Passage to read:
==============================
# Union Atlas - which size should I go for?



## odvan (Feb 8, 2013)

This is gonna be my first bindings, along with NS board, very excited.
But I need a little advice. I have Nitro Recoil boots 10,5 - which size should I go, M/L or L/XL?

What do you think, lads? Some people suggest XL, some - M/L. Depending on how bulky my boots. But this is my first boots too, so I have no idea are they bulky or not. :dizzy:


----------



## Nerozor (Dec 2, 2011)

I use size 10 in Nikes, and went with M/L, and its pretty tight fit I think. Atleast when it comes to width.
So... Take the boots with you to the dealer and check it out


----------



## Extremo (Nov 6, 2008)

I own size 10.5's that fit centered in the M/L and I own a size 10 that need L/XL's. 

Put your boot up against a wall and put a book up against the toe. Pull the boot away and measure it. If your outsole is shorter than 31.5cm go with the M/L. Longer go with the L/XL's. 

That's my recommendation.

Edit: Also, each of the 3 pairs of boots I own, all size 10 or 10.5 fit width-wise in the M/L. I know Nitro boots have a reputation for fitting narrow feet so I can't imagine you'll have a problem with fitting the toe area in the M/L.


----------



## odvan (Feb 8, 2013)

Extremo said:


> I own size 10.5's that fit centered in the M/L and I own a size 10 that need L/XL's.
> 
> Put your boot up against a wall and put a book up against the toe. Pull the boot away and measure it. If your outsole is shorter than 31.5cm go with the M/L. Longer go with the L/XL's.
> 
> ...


It's a bit shorter than 31,5 cm, but over 31 cm for sure.
Perhaps I should go for L/XL? It wouldn't be loose?


----------



## Extremo (Nov 6, 2008)

Under 31.5 I'd personally go with the M/L. With the heel cup extended all the way out it centers the boot without having to turn the mounting discs. 

To me the benefits of a smaller binding are a tighter fit, you don't have to worry about extra play, and they're lighter. If you go with the L/Xl and ride a 25.0cm waist you'll have some overhang with the toe ramp even in the smallest setting.


----------



## odvan (Feb 8, 2013)

Tough decision


----------



## odvan (Feb 8, 2013)

Got bindings today, matte stone is pretty cool, although it seems to be quite dirty after riding.

Extremo, bindings fit well and tight with my boots, I like that. The only downside - I can make only 3 clicks with main strap when heelcups in the middle position, and only 2 in maximum extension. Main strap looks a bit short.

I guess it's OK and I shouldn't be worry about lateral loadings?


----------



## UNION INHOUSE (Nov 13, 2012)

odvan said:


> Got bindings today, matte stone is pretty cool, although it seems to be quite dirty after riding.
==============================
Raw records:
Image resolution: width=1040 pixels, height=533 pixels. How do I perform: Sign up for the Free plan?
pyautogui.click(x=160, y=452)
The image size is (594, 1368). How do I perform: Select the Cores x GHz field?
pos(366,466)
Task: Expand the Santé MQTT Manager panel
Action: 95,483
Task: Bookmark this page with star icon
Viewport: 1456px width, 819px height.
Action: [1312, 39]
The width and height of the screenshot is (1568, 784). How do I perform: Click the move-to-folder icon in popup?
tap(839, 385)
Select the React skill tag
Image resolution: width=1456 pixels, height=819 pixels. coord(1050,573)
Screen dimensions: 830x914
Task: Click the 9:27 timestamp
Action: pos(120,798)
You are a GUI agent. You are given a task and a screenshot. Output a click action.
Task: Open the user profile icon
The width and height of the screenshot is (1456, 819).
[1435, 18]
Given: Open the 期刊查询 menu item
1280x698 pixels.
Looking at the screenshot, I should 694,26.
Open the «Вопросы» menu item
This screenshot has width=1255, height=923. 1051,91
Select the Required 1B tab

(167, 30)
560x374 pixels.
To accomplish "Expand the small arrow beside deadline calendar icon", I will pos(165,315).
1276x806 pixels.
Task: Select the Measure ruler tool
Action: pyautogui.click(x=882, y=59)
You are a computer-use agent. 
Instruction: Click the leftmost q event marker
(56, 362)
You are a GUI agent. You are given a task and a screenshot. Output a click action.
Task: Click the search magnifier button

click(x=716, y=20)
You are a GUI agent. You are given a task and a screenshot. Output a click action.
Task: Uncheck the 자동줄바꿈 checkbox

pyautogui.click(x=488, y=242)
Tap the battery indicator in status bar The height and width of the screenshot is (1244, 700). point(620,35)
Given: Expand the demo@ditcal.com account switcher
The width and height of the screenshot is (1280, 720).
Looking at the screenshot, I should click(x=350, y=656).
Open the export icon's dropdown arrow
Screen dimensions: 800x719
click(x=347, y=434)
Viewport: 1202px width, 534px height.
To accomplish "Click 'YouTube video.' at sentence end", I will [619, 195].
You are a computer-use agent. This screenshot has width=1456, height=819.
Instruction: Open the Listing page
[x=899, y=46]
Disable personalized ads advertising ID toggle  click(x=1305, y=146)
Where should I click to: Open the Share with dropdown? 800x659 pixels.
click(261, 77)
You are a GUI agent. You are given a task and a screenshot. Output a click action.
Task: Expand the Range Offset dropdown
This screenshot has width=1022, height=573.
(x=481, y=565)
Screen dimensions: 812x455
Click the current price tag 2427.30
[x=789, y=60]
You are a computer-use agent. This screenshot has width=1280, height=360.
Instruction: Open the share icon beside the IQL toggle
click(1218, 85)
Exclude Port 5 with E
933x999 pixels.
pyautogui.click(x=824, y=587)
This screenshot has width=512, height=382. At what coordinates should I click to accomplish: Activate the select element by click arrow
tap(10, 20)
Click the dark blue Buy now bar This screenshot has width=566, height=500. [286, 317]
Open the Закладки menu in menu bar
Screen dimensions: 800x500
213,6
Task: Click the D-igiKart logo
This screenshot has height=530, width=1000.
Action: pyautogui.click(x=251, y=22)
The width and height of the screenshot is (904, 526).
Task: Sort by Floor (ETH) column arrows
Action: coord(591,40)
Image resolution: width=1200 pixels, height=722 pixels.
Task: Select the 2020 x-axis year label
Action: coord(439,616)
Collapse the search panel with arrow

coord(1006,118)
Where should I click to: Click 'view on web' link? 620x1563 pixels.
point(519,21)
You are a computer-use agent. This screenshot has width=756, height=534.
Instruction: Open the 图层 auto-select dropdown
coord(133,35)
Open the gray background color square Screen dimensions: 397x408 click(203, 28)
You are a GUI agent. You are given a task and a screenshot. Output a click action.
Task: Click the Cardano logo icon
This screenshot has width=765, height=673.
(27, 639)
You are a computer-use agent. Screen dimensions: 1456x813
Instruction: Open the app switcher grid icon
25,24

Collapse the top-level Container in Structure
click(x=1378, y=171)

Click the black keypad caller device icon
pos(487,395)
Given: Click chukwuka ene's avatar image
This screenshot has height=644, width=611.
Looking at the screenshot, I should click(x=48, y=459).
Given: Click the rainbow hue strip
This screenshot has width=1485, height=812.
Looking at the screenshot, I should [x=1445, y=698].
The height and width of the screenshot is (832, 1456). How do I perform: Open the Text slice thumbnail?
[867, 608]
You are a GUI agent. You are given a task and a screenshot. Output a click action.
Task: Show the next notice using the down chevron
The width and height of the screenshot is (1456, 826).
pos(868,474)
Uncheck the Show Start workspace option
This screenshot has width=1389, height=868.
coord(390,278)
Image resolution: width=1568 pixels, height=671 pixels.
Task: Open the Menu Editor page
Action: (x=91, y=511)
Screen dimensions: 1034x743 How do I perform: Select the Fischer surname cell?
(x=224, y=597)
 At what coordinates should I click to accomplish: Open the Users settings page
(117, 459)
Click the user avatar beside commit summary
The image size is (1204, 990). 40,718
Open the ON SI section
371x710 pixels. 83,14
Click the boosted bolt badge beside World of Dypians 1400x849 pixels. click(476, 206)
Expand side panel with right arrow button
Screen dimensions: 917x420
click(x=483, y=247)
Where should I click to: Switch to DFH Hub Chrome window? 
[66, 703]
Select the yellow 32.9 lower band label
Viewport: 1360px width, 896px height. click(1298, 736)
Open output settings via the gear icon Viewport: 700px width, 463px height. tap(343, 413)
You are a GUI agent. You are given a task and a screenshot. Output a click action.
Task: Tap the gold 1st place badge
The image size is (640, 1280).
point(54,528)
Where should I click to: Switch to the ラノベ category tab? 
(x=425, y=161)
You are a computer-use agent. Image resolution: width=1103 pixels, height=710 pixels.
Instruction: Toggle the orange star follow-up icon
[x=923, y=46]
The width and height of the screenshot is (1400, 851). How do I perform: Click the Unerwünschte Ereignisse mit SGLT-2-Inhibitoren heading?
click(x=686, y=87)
==============================
Parts of the exercise:
1 - In the Union Atlas sizing thread, what outsole length does Extremo give as the cutoff between the M/L and L/XL sizes?
2 - Write the next part of the Union Atlas sizing thread, picking up right after its last line.

Expected results:
1 - 31.5 cm

2 -
> 
> Extremo, bindings fit well and tight with my boots, I like that. The only downside - I can make only 3 clicks with main strap when heelcups in the middle position, and only 2 in maximum extension. Main strap looks a bit short.
> 
> I guess it's OK and I shouldn't be worry about lateral loadings?


Odvan - where do you live?


----------



## odvan (Feb 8, 2013)

UNION INHOUSE said:


> Odvan - where do you live?


Moscow, Russia.


----------



## UNION INHOUSE (Nov 13, 2012)

odvan said:


> Moscow, Russia.


Hit up our friends at Radsports. [email protected]

Forward the this pic, and ask for the L/XL size of the part circled (tool-less strap adjuster). 

It is longer and will give you an extra 15cm of adjustment.


----------



## odvan (Feb 8, 2013)

UNION INHOUSE, that's cool! Great customer care! I'll definitely ask them.

Also I want to wait for board and try it all together.


----------



## Dream Bigger (Aug 1, 2013)

Not to jack the thread or anything, but I have a similar question. I'm looking to get a new pair of Union Atlas's as well. I'm a size 10.5 for normal shoes. I also believe my snowboard boots are between 10 and 11. However, after looking into it, I've seen people bring up that DC's(which are what I have) have wider boots than most. Is this true? Should I go for the M/L or the L/XL?
Thanks in advance


----------



## Argo (Feb 25, 2010)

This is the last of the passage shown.